Author(s): Takanori Nagano; Ryuta Nakada; Masayasu Irie; Satoshi Watanabe
Linked Author(s):
Keywords: Hypoxia; Climate change; ROMS; Osaka Bay; D4PDF
Abstract: Global warming decreases the solubility of oxygen in seawater and increases the biogeochemical oxygen consumption in the water column, leading to further hypoxia. The effects of environmental factors, such as climatic mixing and nutrient loads from rivers on the expansion of hypoxia, vary based on regional characteristics. A previous study based on a deterministic approach reported the earlier occurrence and expansion of hypoxia in Osaka Bay, a hypoxic coastal sea in Japan. However, river discharge and wind conditions contribute to the currents, density distributions, and formation of hypoxia in the bay, but they vary greatly; therefore, deterministic experiments cannot evaluate these future changes and their uncertainties.

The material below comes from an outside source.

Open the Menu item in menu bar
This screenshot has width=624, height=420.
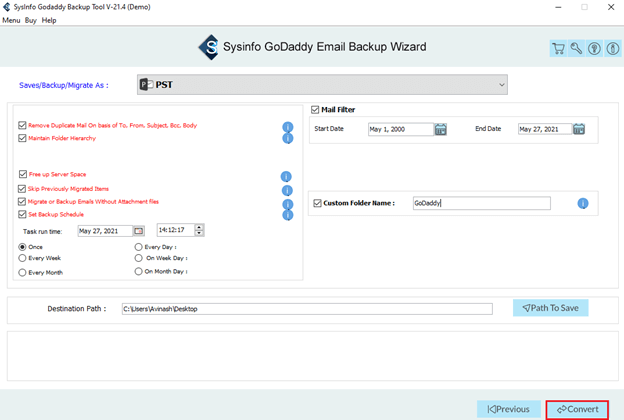[11, 20]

Thus, we aimed to assess the effects of uncertainties in climate model predictions on the prediction of hypoxia in Osaka Bay. We discussed changes in the spatial distribution of hypoxia and the meteorological factors that contribute to these changes based on three-dimensional hydrodynamic and biogeochemical simulations using multiple forecast meteorological datasets. The simulations used Regional Ocean Modeling System and a nitrogen-based biogeochemical model. To consider climate model uncertainties, 30 ensembles of present and future scenarios were randomly selected from the Database for Policy Decision-Making for Future Climate Change product (Mizuta et al., 2017), which contained downscaling experiments using six models. The simulation results showed a trend of early hypoxia expansion in the warming scenario, including variations in the meteorological field and freshwater inflow. In future ensembles, the average volume of hypoxia was 11% larger than in the present scenario over the time calculation period. The model estimated that the volume of hypoxia increased as an average discharge increased. However, the higher bottom water temperatures were not clearly associated with the magnitude of hypoxia. The simulated oxygen distribution analysis suggested that hypoxia was most developed around August in the present scenario. However, in the warmer future scenario, the volume of hypoxia was projected to occur one month earlier.
Year: 2024